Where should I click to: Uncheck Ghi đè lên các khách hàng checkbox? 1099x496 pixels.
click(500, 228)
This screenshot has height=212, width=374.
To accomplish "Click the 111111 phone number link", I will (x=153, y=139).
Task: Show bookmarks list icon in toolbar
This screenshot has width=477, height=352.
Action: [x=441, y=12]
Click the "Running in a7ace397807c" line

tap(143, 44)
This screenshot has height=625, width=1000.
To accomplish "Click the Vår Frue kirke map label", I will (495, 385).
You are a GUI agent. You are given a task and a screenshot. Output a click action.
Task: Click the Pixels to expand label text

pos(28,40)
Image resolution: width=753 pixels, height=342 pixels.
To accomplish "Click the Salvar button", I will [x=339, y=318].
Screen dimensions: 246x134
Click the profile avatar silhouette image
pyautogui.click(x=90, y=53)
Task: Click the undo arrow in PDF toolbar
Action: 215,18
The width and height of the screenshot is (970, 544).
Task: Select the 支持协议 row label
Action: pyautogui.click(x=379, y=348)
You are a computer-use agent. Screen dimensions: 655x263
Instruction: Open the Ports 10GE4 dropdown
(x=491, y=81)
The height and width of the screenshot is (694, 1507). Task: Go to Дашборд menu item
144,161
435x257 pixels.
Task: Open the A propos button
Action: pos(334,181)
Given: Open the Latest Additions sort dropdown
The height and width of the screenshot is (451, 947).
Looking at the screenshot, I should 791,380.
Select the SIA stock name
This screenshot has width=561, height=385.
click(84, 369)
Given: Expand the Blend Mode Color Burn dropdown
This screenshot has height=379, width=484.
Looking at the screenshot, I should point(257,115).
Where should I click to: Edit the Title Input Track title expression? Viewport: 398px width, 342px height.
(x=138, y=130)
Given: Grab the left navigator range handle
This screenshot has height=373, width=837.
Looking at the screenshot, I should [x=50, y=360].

=== PROBLEM REQUIREMENTS ===
Which lines in the listing above include the string "will"? Copy each of them.

=== RESULT ===
To accomplish "Click the 111111 phone number link", I will (x=153, y=139).
To accomplish "Click the Vår Frue kirke map label", I will (495, 385).
To accomplish "Click the Salvar button", I will [x=339, y=318].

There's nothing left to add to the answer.